■ **Fragmento**

####

La simbología numérica reviste, en los denominados "cuentos populares", una importancia capital. En este, todo gira en torno al siete (siete años, siete enanitos, "el camino de los siete montes") y al tres (el triángulo implícito formado por la reina madre, el rey y la princesa; los tres intentos de asesinato por medio de la cinta, el peine y la manzana; el cuervo, el búho y la paloma que protagonizan el cortejo fúnebre de la princesa). En el cuento de la "Bella Durmiente", el rito iniciático que toma por objeto una rueca (rito que ha sido identificado, de nuevo según los presupuestos del psicoanálisis, con la primera menstruación o con la pérdida de la virginidad), sucede a la también fronteriza edad de quince años. En su particular versión, Walser fusiona, en concordancia con una tendencia bastante general, los cuentos de Blancanieves y de La Bella Durmiente, al atribuir indirectamente la resurrección de BLANCANIEVES al beso del príncipe, y no a la caída accidental de la urna de cristal en la que reposaba(10).
En su particular versión de la Blancanieves de Walser, el cineasta João César Monteiro se refiere, de este certero modo, al dilema que implica optar por el deshielo como ingreso en el orden diurno de la vida:
Por que preço? O dilema é quase hamletiano: a afirmação da pequenez do sim, implica a renuncia à grandeza do não. Os derradeiros flocos de neve derretem-se ante o triunfo dos raios solares. O mundo social não hospeda o mundo mítico.
[ver A Branca de Neve de Robert Walser, por João César Monteiro e Marie-Louise Audiberti]
En un gesto de estirpe netamente vanguardista y manifestaria (en lo que tiene de negación radical de cualquier posibilidad de afirmación) João César Monteiro lleva hasta el extremo la crítica de Robert Walser a la palabra como instrumento "transparente" de una acción progresiva. Del mismo modo, el escritor suízo trunca deliberadamente en su obra el supuesto destino lineal del sujeto prototípico de los cuentos populares. Para ello, retoma el cuento de "Blancanieves" en el punto en donde los hermanos Grimm lo habían dejado y opera sobre él una selección que tiene por objeto filtrar, a fin de potenciarlos, sus elementos más inquietantes.

####

■ **Datos proporcionados**
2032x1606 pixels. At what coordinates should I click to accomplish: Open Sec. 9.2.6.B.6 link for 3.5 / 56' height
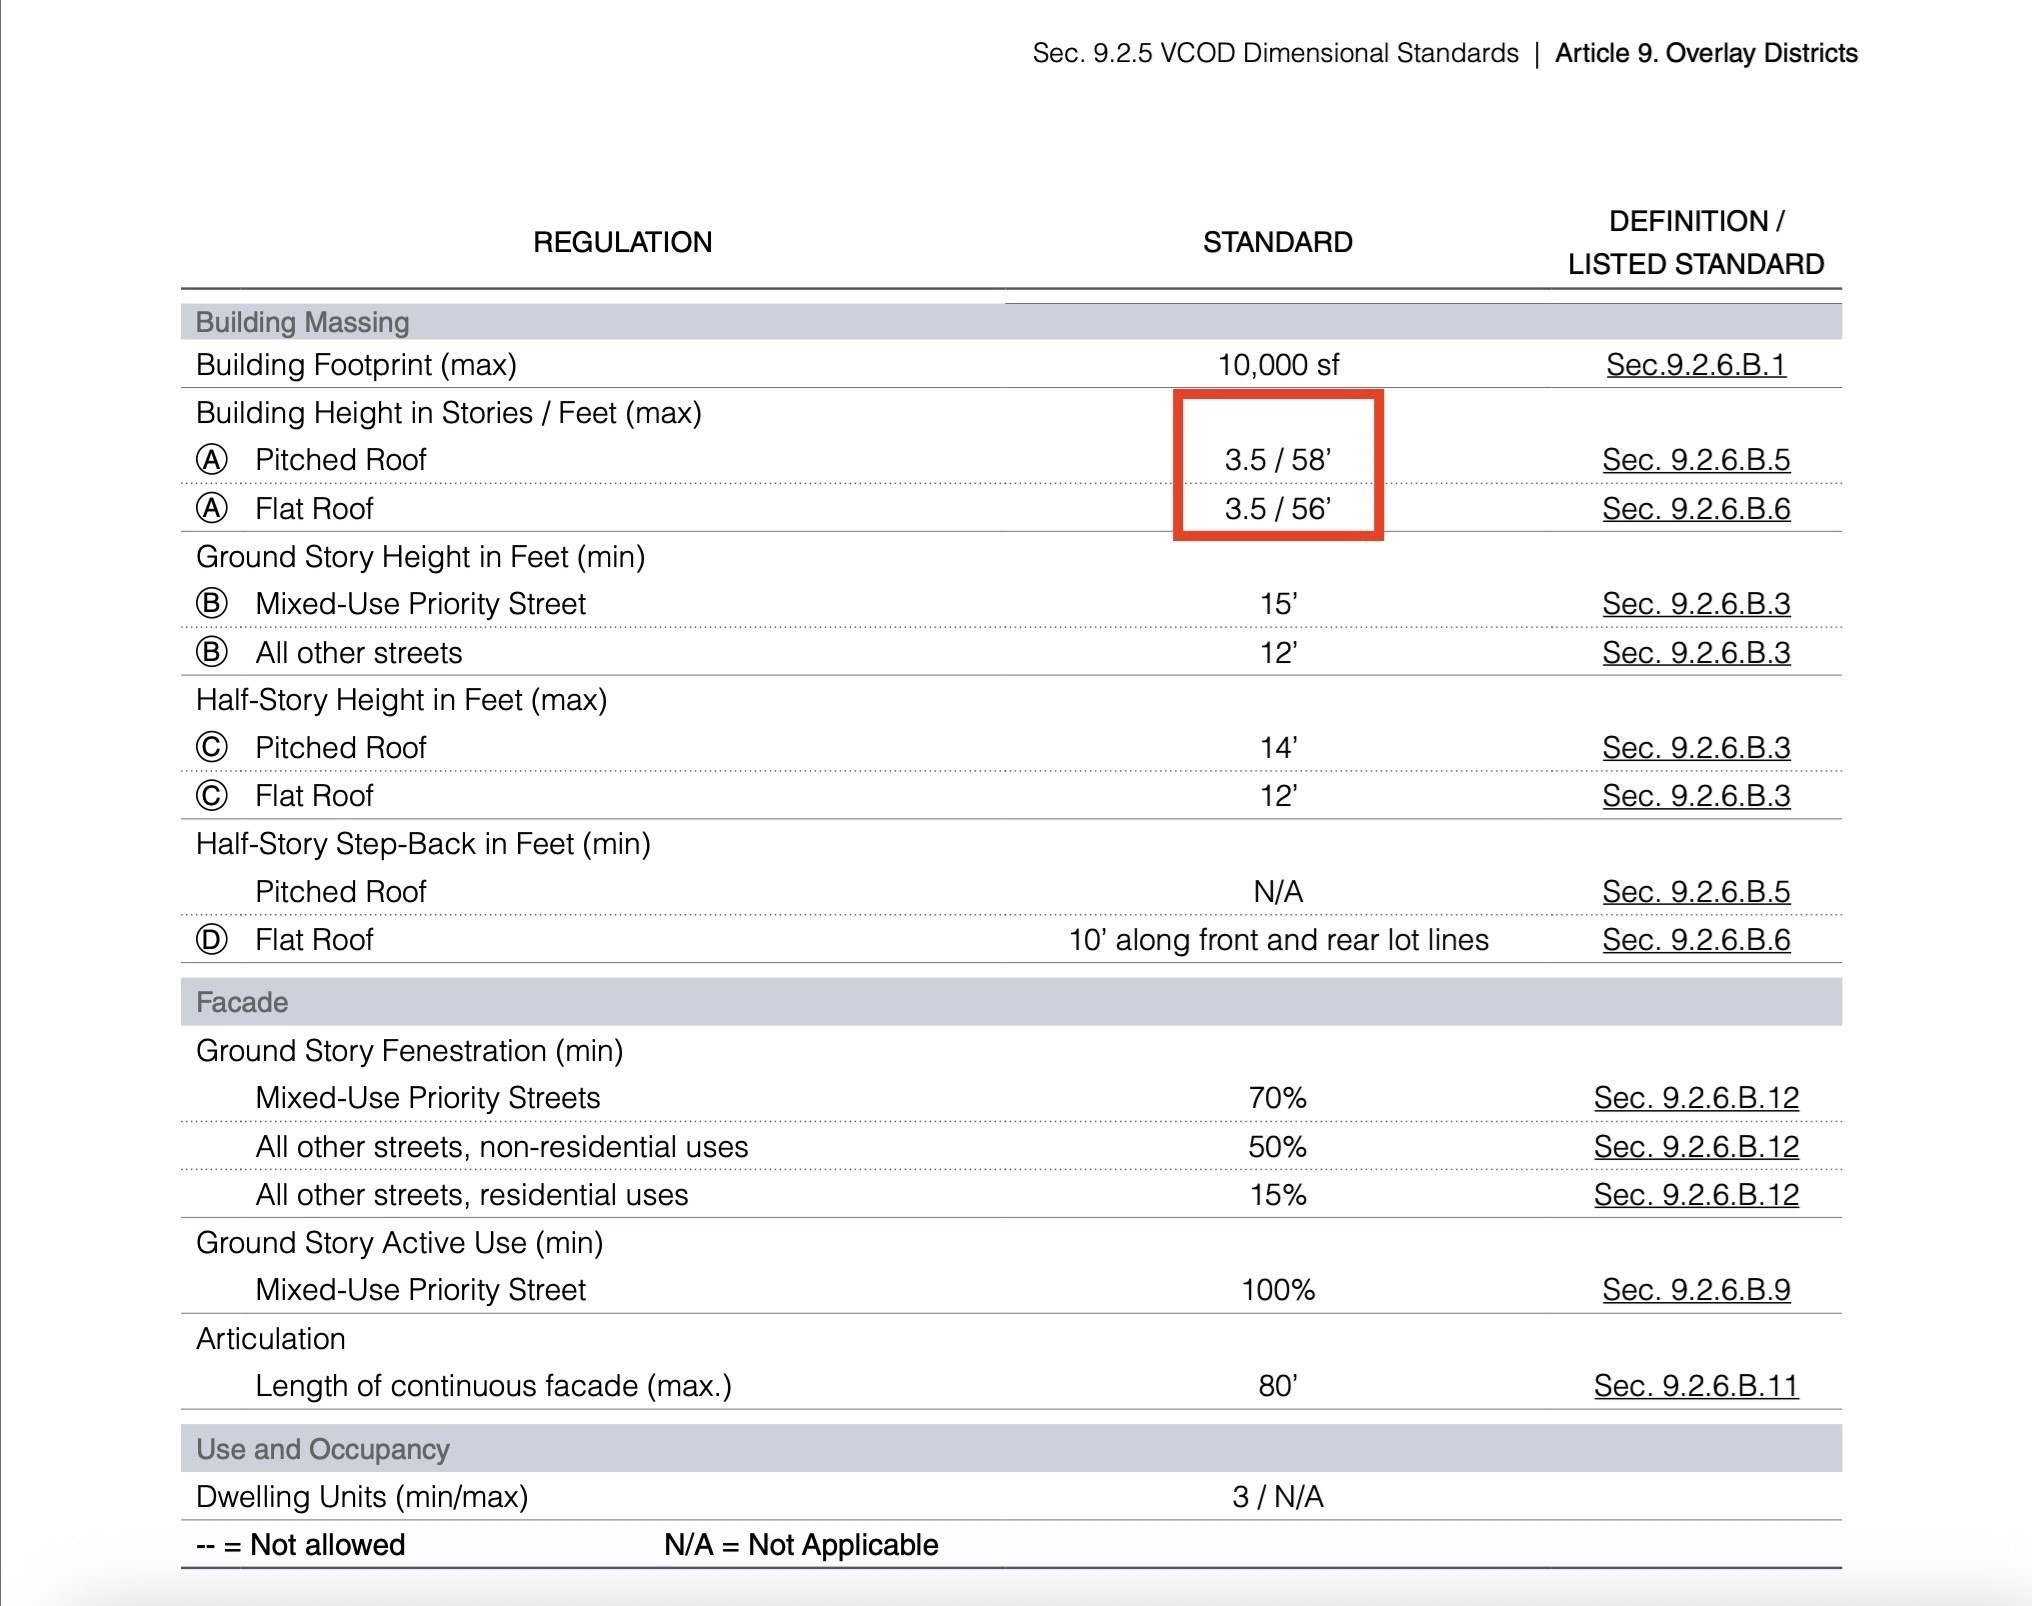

####

Según el fragmento sobre Blancanieves, ¿por medio de qué objetos se llevan a cabo los tres intentos de asesinato? Los datos son un material aparte y no guardan relación con el fragmento.

■ **Respuesta**
La cinta, el peine y la manzana.